======== Dataset content

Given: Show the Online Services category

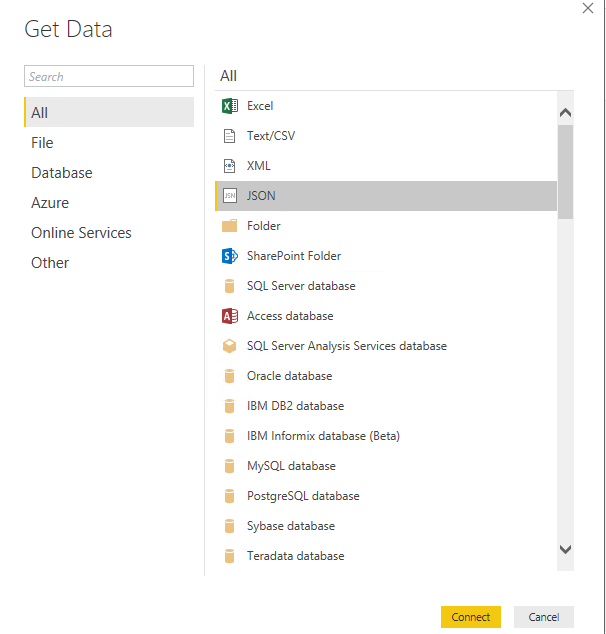Looking at the screenshot, I should 81,233.
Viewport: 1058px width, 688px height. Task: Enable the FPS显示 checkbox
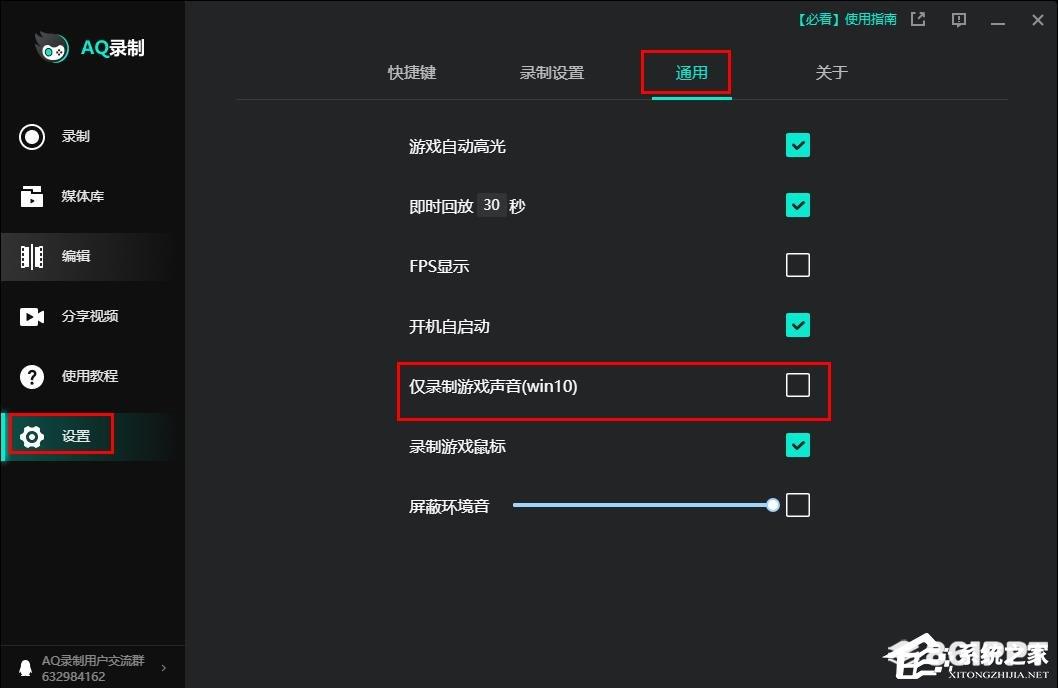point(798,265)
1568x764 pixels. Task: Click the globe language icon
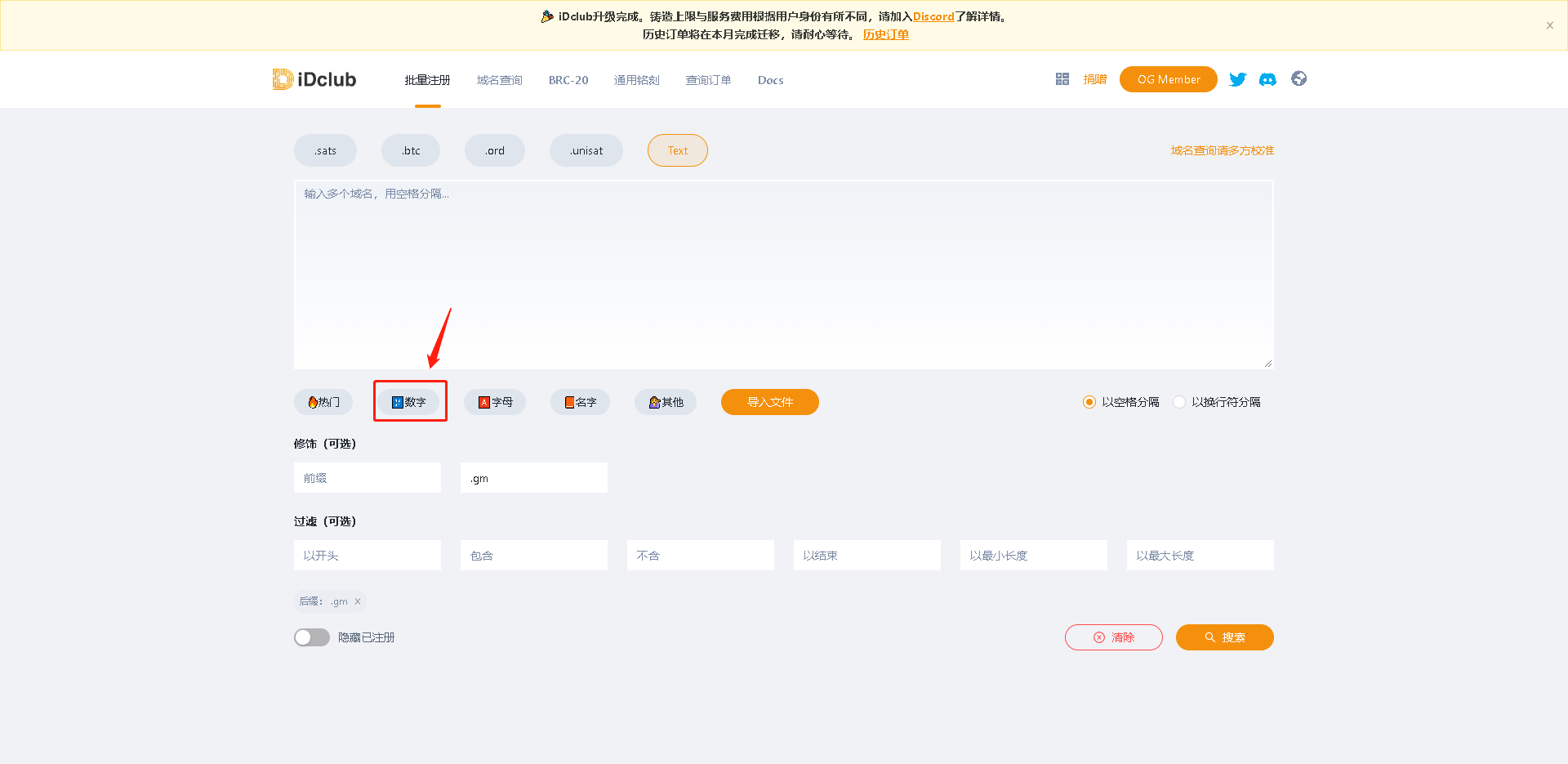point(1298,78)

================

● Goal of the exercise: The listing must be repeated word for word, and none of its pictures may appear in the copy.

● Response to this exercise:
Given: Show the Online Services category

Looking at the screenshot, I should 81,233.
Viewport: 1058px width, 688px height. Task: Enable the FPS显示 checkbox
point(798,265)
1568x764 pixels. Task: Click the globe language icon
point(1298,78)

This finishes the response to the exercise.